At the close of 2020 and start of 2021, for the first time in its history, the Department of Justice (DOJ) brought criminal antitrust charges against monopsonistic employers for entering into wage-fixing and no-poach agreements. Both employers pled not guilty and were acquitted in April 2022. In light of these developments, this Essay evaluates criminal law enforcement as a response to the problem of labor monopsonies. From a due process perspective, no-poach agreements are not conclusively per se illegal under the Sherman Act, and prosecuting activities governed by the alternative standard—the rule of reason—raises fair notice concerns. The DOJ, however, has thus far been disciplined and only prosecuted horizontal agreements that are presumptively anticompetitive—even if they are in the novel context of labor markets.
The principle of fair notice still has implications, however, for determining whether criminal law enforcement creates the optimal level of deterrence against labor monopsonies or unduly chills productive economic activity. All in all, there are critical differences between labor monopsonies and other anticompetitive arrangements that render criminal prosecution less likely to overdeter. Labor monopsonies harm workers’ consumer welfare, and there is less reason to defer to firms when the employee should be the most relevant decision maker.
I. Background
A. The Origins of Criminal Antitrust Enforcement
Section 1 of the Sherman Antitrust Act of 1890 prohibits arrangements “in restraint of trade or commerce.” Violations were originally punishable through civil penalties or as criminal misdemeanors, but civil and criminal enforcement actions were rare. From 1890 to 1904, the DOJ brought only seventeen civil and six criminal cases.2Richard A. Posner, A Statistical Study of Antitrust Enforcement, 13 J.L. & Econ. 365, 385 (1970).

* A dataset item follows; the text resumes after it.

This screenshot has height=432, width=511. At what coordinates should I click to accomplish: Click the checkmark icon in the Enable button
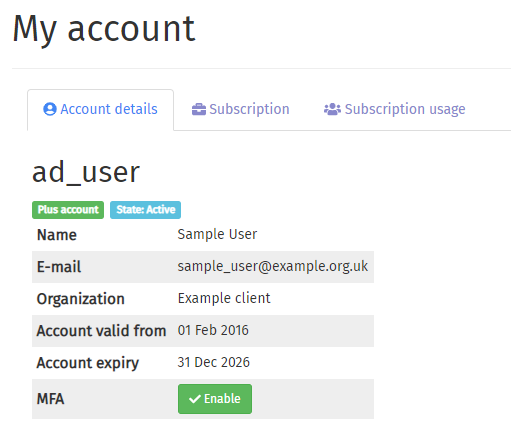tap(195, 399)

A few key moments marked a turn towards criminal antitrust enforcement. One was the leadership of Assistant Attorney General Thurmon Arnold from 1938 to 1943. Arnold—a former Army lieutenant and New Deal Democrat—was of the view that “civil [enforcement is] little more than a form of unemployment relief for lawyers since it carries no penalties,” whereas “criminal prosecution is the only effective instrument under existing statutes.” Accordingly, his Antitrust Division “brought approximately 340 Section 1 cases, 231 of which were criminal prosecutions,” targeting “old-fashioned price-fixing conspiracies” but also some “industries [like the insurance business] generally thought [to be] exempt from antitrust laws.”
Another was the rise of the OPEC oil cartel and political pushback following spikes in gas prices in the 1970s. In response, Congress “made Sherman Act offenses felonies, raised the maximum corporate fine twentyfold (from $50,000 to $1 million) and increased maximum jail sentences for individuals from one to three years.”3Donald I. Baker, The Use of Criminal Law Remedies to Deter and Punish Cartels by Bid-Rigging, 69 Geo. Wash. L. Rev. 693, 695 (2001).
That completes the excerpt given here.